Susah Cari Perajin Topeng
” AKHIR-AKHIR ini sangat susah mencari perajin topeng,” ujar Tri Handoyo sambil sibuk mewarnai puluhan topeng karyanya.
Pernyataan Handoyo itu bukan tanpa alasan. Di sanggar topeng Asmoro Bangun miliknya, hanya tersisa lima orang, termasuk dirinya, yang mau membuat topeng. ”Sebelumnya, ada sekitar delapan orang, tapi mrothol satu per satu,” bebernya.
Membuat topeng memang butuh keterampilan dan ketelatenan. ” Tapi, yang terpenting adalah kesungguhan hati,” imbuh bapak dua anak tersebut.
Dia masih ingat betul saat membuat topeng pertamanya pada 1992. Mei tahun itu, sekitar tiga bulan setelah ayahnya, Taslan Harsono, meninggal dunia, ibu Handoyo mengeluh kepadanya. ”Nak, ini ada pesanan topeng. Kalau kamu tidak membuat topeng, keluarga kita tidak akan makan,” tutur Handoyo, menirukan perkataan ibunya, Rasinah.
Padahal, sebelumnya dia selalu ogah belajar tentang topeng. Menurut dia saat itu, topeng Malang tidak punya masa depan. Bimbingan dari sang kakek, Karimoen, membuat dia bergerak. ”Itu topeng pertama dibuat dengan susah payah,” kenang dia, lantas tertawa.
Topeng pertamanya itu menjadi penanda awal dirinya masuk ke dunia topeng. Order untuk membuat topeng terus mengalir. Baik untuk hiasan atau pentas. Mulai topeng besar sampai gantungan kunci. Handoyo sempat mendapat tawaran untuk mengekspor topeng ke Belanda.
Namun, karena keterbatasan pekerja dan alat, dia tidak bisa memenuhi target. Saat ini antrean untuk inden topeng bisa mencapai dua bulan. ”Saat ini kami kewalahan. Tenaganya tidak ada,” keluhnya.
Rina Nurhayati, alumnus Program Studi Pendidikan Seni Rupa Universitas PGRI Adibuana (Unipa) Surabaya, menulis dalam skripsinya bahwa topeng panji Malang khas Karimoen memiliki ciri-ciri dari simbol, warna, dan ornamen.

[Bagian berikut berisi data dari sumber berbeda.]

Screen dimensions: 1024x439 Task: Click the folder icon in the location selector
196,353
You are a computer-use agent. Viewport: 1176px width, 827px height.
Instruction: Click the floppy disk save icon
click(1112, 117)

Maknanya berbeda dengan topeng dari daerah lain.
Makna filosofis pada karakter tokoh protagonis digambarkan sebagai sosok yang baik. Seluruh estetika simbol, warna, dan ornamen yang mendukung punya makna yang baik.
Makna filosofis karakter tokoh antagonis diwujudkan sebaliknya. Sedangkan karakter tokoh penghibur digambarkan sebagai tokoh berwajah jelek, lucu, secara jasmaniah cacat, serta secara psikologis setia dan rela mengabdi kepada kaum bangsawan dan kesatria. (aji/c11/dos)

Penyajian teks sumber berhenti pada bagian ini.